** Dataset records **

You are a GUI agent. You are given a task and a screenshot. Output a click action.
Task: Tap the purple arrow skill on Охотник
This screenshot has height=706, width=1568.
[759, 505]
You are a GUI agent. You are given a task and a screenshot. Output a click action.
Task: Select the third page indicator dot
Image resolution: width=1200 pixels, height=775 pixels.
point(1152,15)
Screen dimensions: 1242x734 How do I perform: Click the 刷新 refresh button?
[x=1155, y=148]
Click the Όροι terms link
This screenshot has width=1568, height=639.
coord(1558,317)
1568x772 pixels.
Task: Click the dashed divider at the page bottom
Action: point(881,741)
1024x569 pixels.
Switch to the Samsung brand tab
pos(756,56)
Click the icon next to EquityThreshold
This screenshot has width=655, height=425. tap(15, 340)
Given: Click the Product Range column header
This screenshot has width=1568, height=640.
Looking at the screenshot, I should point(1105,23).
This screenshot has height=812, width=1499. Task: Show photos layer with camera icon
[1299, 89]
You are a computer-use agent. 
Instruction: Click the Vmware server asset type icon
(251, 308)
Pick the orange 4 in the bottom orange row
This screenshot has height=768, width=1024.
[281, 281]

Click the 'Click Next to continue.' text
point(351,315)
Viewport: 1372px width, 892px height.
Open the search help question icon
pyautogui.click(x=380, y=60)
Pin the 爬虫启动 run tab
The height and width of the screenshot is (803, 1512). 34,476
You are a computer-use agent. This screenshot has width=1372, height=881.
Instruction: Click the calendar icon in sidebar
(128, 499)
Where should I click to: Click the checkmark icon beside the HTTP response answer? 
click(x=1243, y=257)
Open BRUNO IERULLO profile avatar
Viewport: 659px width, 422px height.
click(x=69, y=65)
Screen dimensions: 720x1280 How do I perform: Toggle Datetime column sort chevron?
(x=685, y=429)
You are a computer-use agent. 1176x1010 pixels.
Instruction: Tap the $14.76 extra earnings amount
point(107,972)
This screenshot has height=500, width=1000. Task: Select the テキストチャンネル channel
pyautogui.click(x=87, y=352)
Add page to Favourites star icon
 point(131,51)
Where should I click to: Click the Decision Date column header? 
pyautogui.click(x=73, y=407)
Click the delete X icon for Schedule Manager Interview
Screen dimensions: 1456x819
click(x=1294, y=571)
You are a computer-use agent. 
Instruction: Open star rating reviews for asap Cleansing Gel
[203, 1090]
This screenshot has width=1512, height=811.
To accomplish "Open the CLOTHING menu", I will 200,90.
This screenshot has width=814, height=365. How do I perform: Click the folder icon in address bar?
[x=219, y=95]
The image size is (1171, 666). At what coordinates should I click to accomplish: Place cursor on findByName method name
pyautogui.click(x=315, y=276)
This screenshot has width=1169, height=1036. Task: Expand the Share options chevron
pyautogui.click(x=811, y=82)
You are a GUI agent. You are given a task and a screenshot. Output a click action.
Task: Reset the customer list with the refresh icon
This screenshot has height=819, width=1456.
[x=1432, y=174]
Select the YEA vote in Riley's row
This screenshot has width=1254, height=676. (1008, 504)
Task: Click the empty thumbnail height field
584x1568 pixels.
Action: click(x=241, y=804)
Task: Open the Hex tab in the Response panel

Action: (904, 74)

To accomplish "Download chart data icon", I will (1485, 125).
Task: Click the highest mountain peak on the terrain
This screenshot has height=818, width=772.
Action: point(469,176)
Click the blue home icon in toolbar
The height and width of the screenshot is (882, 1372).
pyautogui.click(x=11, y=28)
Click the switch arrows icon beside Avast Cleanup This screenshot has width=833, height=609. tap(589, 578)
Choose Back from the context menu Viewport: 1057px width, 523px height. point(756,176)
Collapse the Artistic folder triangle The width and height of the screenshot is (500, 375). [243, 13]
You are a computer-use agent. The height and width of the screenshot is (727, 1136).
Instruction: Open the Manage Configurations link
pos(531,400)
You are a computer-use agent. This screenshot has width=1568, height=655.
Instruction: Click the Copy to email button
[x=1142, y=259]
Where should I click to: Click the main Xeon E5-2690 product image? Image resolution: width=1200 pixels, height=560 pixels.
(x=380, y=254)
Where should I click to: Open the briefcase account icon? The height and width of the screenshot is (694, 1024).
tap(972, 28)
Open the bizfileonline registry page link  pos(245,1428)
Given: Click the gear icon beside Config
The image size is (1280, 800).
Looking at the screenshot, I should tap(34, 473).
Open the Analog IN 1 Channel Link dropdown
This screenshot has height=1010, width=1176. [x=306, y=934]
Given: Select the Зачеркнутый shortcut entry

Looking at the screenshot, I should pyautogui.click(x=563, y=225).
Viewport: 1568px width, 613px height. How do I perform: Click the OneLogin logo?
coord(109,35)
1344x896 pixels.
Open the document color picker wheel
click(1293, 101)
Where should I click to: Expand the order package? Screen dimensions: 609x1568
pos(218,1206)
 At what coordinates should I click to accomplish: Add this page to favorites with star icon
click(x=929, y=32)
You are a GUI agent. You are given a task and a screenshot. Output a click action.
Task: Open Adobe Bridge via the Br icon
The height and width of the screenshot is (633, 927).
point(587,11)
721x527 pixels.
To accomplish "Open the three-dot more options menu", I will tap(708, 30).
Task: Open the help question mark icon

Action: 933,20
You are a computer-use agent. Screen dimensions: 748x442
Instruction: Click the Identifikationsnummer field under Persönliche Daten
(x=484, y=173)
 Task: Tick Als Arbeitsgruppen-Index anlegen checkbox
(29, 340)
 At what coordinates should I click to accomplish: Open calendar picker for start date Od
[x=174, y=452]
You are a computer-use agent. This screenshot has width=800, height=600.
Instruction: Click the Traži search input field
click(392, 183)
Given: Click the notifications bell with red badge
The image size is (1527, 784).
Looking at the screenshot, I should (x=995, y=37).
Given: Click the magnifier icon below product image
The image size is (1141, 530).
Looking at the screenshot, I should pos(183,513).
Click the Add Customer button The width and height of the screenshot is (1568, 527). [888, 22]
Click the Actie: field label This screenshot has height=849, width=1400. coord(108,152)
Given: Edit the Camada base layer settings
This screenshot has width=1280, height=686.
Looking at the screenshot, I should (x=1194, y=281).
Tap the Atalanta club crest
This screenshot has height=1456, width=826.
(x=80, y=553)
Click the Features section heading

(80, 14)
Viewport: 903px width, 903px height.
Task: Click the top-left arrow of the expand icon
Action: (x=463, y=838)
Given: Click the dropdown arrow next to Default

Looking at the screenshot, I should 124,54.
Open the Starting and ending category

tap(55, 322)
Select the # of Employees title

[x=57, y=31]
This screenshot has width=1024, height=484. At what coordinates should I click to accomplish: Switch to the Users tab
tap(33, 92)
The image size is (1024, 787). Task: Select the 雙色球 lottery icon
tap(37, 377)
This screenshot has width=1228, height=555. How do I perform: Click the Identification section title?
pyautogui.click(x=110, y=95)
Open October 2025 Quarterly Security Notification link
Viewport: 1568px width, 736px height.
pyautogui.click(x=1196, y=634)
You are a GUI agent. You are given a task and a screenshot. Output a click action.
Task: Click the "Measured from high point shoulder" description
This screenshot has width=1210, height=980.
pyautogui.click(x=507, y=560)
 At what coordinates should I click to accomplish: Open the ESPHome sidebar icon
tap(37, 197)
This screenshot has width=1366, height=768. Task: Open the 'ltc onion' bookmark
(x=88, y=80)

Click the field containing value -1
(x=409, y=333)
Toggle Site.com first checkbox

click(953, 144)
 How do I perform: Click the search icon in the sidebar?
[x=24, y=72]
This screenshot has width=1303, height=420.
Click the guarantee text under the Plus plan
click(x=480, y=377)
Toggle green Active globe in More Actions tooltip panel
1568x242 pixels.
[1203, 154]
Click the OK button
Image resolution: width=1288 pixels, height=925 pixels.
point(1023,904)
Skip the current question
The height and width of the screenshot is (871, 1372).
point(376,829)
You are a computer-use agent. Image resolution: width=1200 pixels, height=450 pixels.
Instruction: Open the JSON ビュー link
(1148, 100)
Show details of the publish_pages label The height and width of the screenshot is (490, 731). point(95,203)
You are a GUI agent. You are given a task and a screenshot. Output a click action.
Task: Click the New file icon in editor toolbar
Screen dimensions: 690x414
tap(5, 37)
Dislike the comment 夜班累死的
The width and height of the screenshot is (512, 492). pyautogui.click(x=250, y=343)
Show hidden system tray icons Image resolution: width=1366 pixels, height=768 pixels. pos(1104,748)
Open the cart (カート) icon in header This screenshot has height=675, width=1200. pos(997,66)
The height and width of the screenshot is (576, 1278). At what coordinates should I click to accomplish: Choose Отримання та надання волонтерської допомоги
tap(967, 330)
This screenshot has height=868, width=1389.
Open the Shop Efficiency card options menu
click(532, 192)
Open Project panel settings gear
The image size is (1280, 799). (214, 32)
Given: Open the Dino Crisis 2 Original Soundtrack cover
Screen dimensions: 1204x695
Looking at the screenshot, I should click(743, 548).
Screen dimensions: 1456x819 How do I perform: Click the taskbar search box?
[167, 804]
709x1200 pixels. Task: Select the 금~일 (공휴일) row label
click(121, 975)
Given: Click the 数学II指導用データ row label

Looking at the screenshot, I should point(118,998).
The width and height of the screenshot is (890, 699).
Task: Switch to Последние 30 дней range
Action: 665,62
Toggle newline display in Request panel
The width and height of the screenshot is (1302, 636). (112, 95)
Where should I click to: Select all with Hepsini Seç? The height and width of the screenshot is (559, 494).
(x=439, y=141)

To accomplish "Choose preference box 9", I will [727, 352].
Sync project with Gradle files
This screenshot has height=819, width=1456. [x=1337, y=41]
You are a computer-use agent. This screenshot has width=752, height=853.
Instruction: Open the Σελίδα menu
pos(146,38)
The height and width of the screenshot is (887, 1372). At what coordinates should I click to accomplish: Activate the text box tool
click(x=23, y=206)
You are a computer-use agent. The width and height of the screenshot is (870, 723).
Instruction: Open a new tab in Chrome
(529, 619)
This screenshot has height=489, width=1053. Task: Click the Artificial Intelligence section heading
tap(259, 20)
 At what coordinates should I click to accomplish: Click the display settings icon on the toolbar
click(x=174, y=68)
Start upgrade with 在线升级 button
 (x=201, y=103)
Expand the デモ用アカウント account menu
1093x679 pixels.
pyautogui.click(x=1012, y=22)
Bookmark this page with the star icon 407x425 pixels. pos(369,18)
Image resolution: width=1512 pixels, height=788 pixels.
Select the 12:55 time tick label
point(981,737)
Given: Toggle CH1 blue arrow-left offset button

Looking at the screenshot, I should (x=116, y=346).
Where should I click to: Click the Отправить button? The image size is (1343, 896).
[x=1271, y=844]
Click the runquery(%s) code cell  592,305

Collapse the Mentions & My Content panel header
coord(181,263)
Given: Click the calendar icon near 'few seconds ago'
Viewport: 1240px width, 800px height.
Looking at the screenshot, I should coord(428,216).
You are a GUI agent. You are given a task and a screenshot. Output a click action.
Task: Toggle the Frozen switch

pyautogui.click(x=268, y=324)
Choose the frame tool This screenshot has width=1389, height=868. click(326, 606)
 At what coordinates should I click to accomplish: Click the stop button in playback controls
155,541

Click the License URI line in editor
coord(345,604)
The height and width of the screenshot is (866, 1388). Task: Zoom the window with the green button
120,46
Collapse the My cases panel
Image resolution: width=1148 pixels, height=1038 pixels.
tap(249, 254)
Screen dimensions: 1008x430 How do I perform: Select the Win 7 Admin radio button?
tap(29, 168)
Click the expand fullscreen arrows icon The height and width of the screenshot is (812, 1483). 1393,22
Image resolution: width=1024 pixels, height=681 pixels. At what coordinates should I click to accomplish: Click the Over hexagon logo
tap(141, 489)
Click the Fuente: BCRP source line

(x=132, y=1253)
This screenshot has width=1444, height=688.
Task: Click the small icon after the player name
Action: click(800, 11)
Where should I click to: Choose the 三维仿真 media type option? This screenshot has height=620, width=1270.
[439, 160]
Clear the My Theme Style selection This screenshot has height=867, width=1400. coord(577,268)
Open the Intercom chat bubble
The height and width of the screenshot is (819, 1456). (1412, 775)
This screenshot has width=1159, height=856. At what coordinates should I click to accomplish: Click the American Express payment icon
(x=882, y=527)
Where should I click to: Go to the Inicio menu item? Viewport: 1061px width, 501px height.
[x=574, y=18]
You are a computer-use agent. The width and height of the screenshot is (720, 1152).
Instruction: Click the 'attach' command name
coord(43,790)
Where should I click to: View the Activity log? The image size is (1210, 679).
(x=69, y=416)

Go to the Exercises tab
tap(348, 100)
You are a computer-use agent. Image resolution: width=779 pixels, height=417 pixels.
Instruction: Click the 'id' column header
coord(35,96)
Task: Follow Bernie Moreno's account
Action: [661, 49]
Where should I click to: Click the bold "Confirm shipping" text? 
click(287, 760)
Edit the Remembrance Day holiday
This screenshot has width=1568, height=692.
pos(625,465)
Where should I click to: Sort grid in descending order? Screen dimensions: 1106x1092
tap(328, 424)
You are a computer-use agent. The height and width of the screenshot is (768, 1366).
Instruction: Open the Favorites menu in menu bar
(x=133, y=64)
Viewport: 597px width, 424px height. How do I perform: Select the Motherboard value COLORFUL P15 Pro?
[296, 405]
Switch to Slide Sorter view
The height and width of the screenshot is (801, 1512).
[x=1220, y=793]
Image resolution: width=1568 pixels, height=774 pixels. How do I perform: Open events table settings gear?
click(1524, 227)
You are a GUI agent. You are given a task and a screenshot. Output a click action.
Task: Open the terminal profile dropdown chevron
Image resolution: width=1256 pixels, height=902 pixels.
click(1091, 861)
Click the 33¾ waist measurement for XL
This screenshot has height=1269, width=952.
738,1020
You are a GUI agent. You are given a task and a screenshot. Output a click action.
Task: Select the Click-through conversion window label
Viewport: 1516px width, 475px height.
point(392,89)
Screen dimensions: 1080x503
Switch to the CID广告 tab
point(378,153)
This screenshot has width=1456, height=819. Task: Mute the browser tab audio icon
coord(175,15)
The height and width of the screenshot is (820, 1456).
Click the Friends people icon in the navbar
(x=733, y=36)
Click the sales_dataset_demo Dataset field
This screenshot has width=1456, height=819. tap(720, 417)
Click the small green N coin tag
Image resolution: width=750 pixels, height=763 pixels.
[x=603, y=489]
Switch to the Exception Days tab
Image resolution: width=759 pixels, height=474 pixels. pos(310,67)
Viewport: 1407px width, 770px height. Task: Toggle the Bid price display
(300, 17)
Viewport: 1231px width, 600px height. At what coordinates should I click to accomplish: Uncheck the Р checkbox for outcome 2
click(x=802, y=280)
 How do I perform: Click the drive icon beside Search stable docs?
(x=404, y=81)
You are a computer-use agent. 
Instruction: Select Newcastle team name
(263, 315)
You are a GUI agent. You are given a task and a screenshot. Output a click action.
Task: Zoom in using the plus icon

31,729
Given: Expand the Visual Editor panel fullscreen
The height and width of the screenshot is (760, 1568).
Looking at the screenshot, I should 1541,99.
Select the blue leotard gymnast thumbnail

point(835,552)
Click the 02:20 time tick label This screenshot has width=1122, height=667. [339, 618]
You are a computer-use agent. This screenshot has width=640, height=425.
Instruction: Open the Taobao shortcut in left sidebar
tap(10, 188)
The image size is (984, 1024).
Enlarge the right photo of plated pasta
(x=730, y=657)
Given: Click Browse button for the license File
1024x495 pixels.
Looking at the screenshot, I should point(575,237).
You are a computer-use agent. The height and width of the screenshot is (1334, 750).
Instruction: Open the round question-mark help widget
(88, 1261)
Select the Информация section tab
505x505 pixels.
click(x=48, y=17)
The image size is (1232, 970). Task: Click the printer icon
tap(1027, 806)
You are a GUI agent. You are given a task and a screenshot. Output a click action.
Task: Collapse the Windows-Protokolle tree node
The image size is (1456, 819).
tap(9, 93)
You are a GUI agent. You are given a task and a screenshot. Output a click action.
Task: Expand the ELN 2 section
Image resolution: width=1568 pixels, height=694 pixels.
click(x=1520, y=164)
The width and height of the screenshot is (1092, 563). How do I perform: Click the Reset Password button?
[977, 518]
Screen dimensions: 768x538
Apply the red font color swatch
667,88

** Task description **
Reproduce only the lines between the one holding "This screenshot has width=1024, height=484." and the one holding "pyautogui.click(x=507, y=560)", inclusive, with "Identification" replaced by "Identity" and nothing else changed.

** The solution **
This screenshot has width=1024, height=484. At what coordinates should I click to accomplish: Switch to the Users tab
tap(33, 92)
The image size is (1024, 787). Task: Select the 雙色球 lottery icon
tap(37, 377)
This screenshot has width=1228, height=555. How do I perform: Click the Identity section title?
pyautogui.click(x=110, y=95)
Open October 2025 Quarterly Security Notification link
Viewport: 1568px width, 736px height.
pyautogui.click(x=1196, y=634)
You are a GUI agent. You are given a task and a screenshot. Output a click action.
Task: Click the "Measured from high point shoulder" description
This screenshot has width=1210, height=980.
pyautogui.click(x=507, y=560)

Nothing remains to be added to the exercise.